--- SUPPLIED ENTRIES Enclosed Below ---

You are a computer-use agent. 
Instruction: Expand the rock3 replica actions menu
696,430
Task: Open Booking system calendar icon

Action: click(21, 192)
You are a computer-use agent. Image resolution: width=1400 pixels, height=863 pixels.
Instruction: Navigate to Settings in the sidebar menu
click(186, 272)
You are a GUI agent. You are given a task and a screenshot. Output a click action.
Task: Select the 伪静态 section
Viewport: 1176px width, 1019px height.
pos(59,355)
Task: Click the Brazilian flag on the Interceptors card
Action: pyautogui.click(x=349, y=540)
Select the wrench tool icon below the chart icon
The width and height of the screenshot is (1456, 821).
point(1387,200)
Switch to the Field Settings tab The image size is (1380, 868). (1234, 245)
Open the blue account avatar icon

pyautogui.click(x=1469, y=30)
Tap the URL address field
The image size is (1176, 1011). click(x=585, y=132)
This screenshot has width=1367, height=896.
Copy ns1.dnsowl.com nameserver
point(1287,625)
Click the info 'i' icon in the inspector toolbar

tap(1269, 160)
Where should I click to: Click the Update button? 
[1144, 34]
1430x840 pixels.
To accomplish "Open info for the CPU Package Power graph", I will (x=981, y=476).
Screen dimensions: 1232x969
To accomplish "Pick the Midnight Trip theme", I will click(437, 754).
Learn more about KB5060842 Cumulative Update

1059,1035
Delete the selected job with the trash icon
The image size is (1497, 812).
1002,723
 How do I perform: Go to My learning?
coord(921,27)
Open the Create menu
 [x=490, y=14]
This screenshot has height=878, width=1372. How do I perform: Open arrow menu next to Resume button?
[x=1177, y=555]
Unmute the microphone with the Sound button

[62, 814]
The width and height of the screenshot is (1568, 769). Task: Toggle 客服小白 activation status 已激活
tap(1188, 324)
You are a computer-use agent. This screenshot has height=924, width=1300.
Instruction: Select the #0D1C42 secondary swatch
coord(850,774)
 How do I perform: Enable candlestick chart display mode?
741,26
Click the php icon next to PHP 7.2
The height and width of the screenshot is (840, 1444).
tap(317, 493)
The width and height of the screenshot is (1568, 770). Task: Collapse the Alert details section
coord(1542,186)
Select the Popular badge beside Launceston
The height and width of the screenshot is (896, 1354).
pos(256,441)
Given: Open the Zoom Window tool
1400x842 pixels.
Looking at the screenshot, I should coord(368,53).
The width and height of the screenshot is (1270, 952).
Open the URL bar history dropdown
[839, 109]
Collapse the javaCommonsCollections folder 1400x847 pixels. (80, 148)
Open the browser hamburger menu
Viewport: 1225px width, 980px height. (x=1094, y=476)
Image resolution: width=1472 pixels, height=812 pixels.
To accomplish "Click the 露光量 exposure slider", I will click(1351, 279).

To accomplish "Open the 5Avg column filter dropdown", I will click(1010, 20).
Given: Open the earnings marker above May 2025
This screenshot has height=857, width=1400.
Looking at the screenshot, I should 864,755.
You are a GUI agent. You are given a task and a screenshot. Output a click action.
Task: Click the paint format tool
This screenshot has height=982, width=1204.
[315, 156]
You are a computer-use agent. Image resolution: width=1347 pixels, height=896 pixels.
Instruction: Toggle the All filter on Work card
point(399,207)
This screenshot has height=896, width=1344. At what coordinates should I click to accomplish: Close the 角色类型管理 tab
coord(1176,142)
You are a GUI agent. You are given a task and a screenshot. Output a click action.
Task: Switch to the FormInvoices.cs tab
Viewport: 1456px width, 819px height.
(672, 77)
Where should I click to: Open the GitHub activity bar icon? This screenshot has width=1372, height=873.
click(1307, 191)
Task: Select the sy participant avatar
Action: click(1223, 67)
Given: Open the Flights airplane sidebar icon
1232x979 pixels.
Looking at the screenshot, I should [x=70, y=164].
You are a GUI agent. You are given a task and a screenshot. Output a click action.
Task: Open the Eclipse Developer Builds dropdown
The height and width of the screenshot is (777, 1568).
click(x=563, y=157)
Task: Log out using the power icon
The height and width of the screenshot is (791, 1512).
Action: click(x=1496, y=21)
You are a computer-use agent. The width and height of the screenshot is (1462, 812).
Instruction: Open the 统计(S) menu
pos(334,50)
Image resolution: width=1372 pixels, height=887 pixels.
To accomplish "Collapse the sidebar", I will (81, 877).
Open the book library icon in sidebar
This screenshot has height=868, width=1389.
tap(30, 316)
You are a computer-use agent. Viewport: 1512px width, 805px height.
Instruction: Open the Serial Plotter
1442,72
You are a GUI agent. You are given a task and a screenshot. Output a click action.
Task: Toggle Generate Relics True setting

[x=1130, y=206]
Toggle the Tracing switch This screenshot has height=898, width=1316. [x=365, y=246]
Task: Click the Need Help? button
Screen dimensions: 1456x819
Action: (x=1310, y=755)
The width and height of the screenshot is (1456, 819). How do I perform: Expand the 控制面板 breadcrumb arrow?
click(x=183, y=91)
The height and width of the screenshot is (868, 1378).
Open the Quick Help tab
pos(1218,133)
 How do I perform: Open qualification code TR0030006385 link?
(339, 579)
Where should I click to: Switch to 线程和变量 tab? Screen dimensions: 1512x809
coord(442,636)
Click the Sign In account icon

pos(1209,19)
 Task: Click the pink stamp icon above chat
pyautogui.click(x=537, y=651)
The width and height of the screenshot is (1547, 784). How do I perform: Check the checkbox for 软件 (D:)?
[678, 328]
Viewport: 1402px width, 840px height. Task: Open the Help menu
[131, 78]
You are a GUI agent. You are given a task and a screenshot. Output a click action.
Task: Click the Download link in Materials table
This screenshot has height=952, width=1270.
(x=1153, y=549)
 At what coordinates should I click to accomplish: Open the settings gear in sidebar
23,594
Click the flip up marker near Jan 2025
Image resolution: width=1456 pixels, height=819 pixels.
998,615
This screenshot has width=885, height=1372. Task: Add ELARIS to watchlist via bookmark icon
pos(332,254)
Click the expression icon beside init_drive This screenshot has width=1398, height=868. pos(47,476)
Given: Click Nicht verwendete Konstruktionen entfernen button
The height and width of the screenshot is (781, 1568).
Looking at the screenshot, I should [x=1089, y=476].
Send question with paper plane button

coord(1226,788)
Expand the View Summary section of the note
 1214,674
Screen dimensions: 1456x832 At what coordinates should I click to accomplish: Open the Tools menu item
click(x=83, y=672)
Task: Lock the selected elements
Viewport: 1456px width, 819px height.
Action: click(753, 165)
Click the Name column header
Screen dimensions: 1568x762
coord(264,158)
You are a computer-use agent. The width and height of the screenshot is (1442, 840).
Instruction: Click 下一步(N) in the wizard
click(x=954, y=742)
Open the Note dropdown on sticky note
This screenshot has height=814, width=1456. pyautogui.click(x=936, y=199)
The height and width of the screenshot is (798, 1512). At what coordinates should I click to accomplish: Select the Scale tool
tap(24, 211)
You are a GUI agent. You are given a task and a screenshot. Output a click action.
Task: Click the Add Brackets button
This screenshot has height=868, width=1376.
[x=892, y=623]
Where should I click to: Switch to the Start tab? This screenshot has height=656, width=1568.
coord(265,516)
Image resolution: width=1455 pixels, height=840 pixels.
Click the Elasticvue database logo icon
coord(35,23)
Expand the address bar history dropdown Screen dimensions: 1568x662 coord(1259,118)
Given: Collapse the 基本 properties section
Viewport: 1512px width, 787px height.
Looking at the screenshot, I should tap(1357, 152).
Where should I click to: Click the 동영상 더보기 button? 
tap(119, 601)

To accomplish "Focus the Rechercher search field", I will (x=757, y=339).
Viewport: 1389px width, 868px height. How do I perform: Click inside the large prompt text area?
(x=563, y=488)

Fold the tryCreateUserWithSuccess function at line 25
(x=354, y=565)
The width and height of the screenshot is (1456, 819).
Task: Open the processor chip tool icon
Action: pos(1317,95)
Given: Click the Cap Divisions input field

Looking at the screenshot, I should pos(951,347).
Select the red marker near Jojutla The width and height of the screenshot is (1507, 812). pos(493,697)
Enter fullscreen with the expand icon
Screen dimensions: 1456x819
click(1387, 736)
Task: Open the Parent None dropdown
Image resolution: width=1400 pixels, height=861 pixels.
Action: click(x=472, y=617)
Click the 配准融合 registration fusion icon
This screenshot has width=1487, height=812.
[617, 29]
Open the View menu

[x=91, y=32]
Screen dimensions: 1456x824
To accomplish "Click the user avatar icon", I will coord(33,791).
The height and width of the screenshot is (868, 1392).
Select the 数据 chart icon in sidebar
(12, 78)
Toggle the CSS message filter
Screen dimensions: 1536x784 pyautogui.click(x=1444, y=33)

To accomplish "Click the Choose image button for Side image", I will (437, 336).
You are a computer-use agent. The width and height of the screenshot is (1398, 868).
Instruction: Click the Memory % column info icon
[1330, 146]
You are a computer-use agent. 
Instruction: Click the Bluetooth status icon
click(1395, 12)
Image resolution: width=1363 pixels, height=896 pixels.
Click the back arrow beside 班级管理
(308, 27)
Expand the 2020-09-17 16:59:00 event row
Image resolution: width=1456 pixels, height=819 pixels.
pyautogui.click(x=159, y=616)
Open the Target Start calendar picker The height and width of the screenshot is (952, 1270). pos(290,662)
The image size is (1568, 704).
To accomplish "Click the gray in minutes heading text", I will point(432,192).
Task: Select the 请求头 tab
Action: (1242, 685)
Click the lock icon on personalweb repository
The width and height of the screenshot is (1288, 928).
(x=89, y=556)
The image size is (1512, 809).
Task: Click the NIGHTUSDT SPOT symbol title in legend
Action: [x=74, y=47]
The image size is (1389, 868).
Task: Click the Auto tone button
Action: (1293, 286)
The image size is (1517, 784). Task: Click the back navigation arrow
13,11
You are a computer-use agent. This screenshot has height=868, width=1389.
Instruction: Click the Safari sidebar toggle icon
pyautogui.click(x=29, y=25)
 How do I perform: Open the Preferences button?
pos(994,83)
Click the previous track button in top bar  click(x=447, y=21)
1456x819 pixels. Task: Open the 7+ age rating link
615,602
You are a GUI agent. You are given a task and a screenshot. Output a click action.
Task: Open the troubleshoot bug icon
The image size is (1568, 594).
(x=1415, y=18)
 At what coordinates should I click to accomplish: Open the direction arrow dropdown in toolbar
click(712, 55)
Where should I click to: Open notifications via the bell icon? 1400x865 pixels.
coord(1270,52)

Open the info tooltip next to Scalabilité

--- End of Enclosed SUPPLIED ENTRIES ---

> _EXERCISE AIM_
Where a line of the data contains "computer", copy that line.

> _EXERCISE RESULT_
You are a computer-use agent. 
You are a computer-use agent. Image resolution: width=1400 pixels, height=863 pixels.
You are a computer-use agent. This screenshot has height=924, width=1300.
You are a computer-use agent. Image resolution: width=1347 pixels, height=896 pixels.
You are a computer-use agent. The width and height of the screenshot is (1462, 812).
You are a computer-use agent. Viewport: 1512px width, 805px height.
You are a computer-use agent. The width and height of the screenshot is (1442, 840).
You are a computer-use agent. The width and height of the screenshot is (1398, 868).
You are a computer-use agent. 
You are a computer-use agent. This screenshot has height=868, width=1389.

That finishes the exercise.